[START DATA FOR THE TASK]

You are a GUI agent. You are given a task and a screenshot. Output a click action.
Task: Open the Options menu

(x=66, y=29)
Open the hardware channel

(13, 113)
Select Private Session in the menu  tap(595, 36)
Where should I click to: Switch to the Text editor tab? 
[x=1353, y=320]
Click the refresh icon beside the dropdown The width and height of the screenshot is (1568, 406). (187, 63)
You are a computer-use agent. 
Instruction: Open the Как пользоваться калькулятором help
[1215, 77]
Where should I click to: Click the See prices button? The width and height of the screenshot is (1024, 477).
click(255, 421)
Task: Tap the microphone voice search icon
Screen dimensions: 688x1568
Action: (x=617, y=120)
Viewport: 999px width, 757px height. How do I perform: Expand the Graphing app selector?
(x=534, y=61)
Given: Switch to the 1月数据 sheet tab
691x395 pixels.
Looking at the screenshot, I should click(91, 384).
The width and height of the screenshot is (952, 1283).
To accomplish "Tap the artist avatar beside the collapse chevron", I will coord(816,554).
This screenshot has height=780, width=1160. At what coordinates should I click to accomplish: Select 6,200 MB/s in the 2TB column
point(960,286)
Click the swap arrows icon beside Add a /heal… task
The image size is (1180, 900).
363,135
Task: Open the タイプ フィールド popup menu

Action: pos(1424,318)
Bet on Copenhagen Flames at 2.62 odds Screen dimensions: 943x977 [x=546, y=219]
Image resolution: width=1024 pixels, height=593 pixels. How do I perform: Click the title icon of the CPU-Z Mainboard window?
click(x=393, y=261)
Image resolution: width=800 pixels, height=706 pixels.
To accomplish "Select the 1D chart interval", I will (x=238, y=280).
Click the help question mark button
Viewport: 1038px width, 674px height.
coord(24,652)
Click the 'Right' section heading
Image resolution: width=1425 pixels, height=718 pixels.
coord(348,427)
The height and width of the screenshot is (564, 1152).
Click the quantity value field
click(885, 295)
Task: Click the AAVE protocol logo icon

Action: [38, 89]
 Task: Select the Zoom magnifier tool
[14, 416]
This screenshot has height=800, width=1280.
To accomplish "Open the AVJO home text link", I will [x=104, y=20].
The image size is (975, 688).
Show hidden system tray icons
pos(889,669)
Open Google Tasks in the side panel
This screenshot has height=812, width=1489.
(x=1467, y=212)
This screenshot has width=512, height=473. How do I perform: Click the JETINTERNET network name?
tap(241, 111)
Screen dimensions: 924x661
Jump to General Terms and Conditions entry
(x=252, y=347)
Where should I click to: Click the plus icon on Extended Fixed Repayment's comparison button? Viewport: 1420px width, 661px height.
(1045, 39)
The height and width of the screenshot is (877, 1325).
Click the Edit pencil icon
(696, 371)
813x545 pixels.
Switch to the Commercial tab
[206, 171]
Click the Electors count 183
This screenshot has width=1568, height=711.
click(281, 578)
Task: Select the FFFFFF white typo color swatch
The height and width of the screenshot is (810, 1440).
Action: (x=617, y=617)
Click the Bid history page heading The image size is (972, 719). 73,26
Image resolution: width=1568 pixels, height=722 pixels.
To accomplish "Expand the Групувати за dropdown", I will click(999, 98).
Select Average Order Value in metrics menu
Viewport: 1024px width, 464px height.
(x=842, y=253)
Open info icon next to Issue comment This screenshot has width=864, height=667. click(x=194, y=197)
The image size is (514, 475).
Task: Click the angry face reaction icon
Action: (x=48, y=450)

[END DATA FOR THE TASK]

TASK DESCRIPTION:
Return each line of the items above that contains the word "perform", with case counting.

RESULT OF THE EXERCISE:
Viewport: 999px width, 757px height. How do I perform: Expand the Graphing app selector?
Image resolution: width=1024 pixels, height=593 pixels. How do I perform: Click the title icon of the CPU-Z Mainboard window?
This screenshot has width=512, height=473. How do I perform: Click the JETINTERNET network name?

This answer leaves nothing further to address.